While the biodiversity the scientists discovered is astounding, the real focus of the new study was to identify and characterize the rariphotic zone, where these reef fish live. This strange zone exists just below a previously defined reef zone called the mesophotic, which extends from 40 to 150 meters below the surface. They scientists hypothesize that it could be a “coral reef twilight zone” — a refuge where shallow-water organisms can seek relief from warming surface waters and deteriorating coral reefs — but its exact purpose is still unclear.

“Reef ecosystems just below the mesophotic are globally under-explored, and the conventional view based on the few studies that mention them was that mesophotic ecosystems transition directly into those of the deep sea,” explained lead author and curator of fishes at the Smithsonian’s National Museum of Natural History Carole Baldwin, Ph.D., in the statement. “Our study reveals a previously unrecognized zone comprising reef vs. deep-sea fishes that links mesophotic and deep-sea ecosystems.”

coral systems, fish
Classification of faunal zones based on analysis of fish living in Curaçao.

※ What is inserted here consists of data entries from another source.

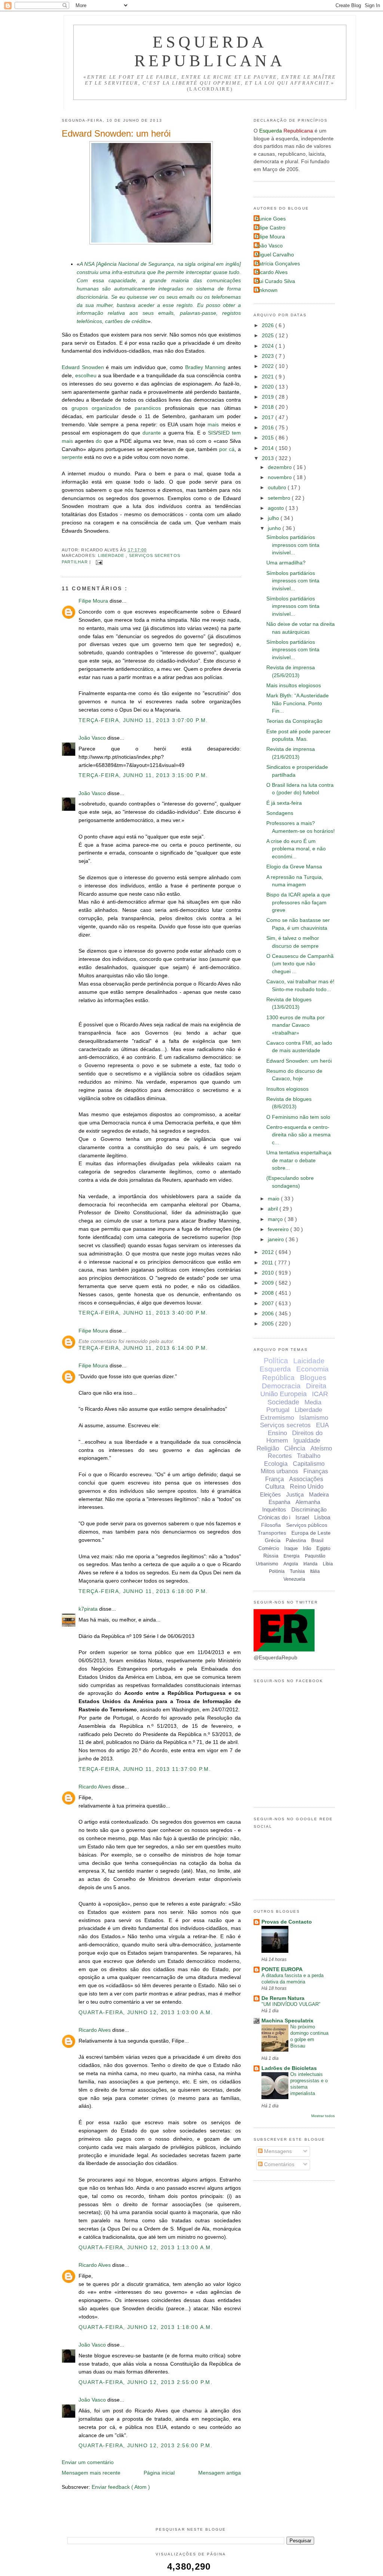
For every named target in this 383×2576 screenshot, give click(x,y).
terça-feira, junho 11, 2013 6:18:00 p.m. (143, 1591)
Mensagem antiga (219, 2473)
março (276, 1219)
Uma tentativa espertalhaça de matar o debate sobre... (298, 1160)
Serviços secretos (154, 555)
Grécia (273, 1540)
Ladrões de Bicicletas (289, 2068)
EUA (322, 1425)
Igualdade (306, 1440)
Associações (306, 1479)
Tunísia (297, 1571)
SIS (212, 433)
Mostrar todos (323, 2116)
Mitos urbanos (279, 1471)
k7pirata (89, 1609)
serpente (72, 457)
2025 (268, 335)
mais (213, 424)
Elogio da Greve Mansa (294, 867)
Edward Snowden (83, 367)
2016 (268, 427)
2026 (268, 325)
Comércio (268, 1548)
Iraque (291, 1548)
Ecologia (276, 1464)
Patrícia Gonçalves (277, 264)
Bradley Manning (205, 367)
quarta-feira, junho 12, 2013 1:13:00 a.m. (146, 2247)
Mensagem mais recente (91, 2473)
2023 (268, 356)
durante (152, 433)
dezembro (280, 467)
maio (274, 1199)
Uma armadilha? (286, 563)
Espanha (279, 1502)
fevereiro (279, 1229)
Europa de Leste (311, 1533)
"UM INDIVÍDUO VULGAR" (291, 2004)
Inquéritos (274, 1509)
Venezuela (294, 1579)
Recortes (280, 1456)
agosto (276, 508)
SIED (224, 433)
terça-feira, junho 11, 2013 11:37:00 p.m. (145, 1769)
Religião (268, 1448)
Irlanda (310, 1563)
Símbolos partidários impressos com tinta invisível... (292, 545)
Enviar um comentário (88, 2462)
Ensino (277, 1433)
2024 (268, 346)
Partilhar (75, 562)
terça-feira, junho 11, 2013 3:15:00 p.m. (143, 775)
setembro (280, 498)
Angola (291, 1563)
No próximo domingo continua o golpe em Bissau (309, 2036)
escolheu (85, 375)
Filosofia (271, 1525)
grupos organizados (96, 408)
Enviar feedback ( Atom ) (121, 2487)
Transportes (272, 1533)
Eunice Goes (270, 219)
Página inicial (159, 2473)
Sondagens (279, 813)
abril (273, 1209)
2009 (268, 1283)
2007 (268, 1303)
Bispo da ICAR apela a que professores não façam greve (298, 902)
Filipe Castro (270, 228)
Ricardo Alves (95, 1787)
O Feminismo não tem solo (298, 1117)
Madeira (319, 1494)
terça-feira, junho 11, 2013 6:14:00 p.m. (143, 1348)
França (274, 1479)
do (99, 441)
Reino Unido (307, 1486)
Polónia (277, 1571)
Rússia (270, 1556)
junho (275, 528)
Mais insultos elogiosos (293, 685)
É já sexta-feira (284, 803)
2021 (268, 377)
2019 (268, 397)
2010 (268, 1273)
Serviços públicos (306, 1525)
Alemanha (307, 1502)
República (278, 1378)
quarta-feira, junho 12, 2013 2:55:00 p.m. (145, 2382)
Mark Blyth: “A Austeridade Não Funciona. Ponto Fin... (297, 703)
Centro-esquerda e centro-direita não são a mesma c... (298, 1134)
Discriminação (309, 1509)
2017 (268, 417)
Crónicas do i (274, 1517)
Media (312, 1402)
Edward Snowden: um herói (116, 133)
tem (236, 433)
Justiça (295, 1494)
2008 (268, 1293)
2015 (268, 438)
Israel (302, 1517)
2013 (268, 458)
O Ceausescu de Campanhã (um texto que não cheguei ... (300, 963)
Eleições (270, 1494)
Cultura (275, 1486)
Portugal (277, 1409)
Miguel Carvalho (274, 255)
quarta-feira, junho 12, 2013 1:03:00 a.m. (146, 2012)
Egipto (323, 1548)
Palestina (296, 1540)
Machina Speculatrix (287, 2021)
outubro (278, 487)
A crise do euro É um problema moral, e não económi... (296, 848)
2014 (268, 448)
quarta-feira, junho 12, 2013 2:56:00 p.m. (145, 2445)
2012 (268, 1252)
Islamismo (313, 1417)
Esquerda (275, 1369)
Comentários (278, 2164)
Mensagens (277, 2151)
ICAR (320, 1394)
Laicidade (309, 1361)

With a team of scuba divers and a manned submersible called Curasub, the scientists discovered the rariphotic while exploring an extremely small section of water — just 0.08 square miles of reef. What they found during their 309-meter dive was an underwater world unlike any zone anyone had ever seen: an assemblage of 4,500 reef fish that were closely related and looked similar to reef fish that live in more shallow regions, rather than other deep-ocean fishes. Finding reef fishes that live well below shallow coral reefs suggested they had stumbled on something entirely new.

The manned submersible’s robot arm, which allowed it to safely collect sea creatures and bring them to the surface for study, was key in proving that some of the fish had never been seen before. DNA analysis of the creatures identified species that were new, while genome-level analysis revealed whether the new fish followed the evolutionary patterns of shallow or deep-reef fish.

With this new knowledge, the scientists will continue to monitor the biological and environmental conditions of the deep reefs within the rariphotic. The greatest global threat to coral reef ecosystems in general is climate change, and since we know so little about the rariphotic, it remains to be seen whether living there will help the fish survive the Earth’s increasingly warming waters.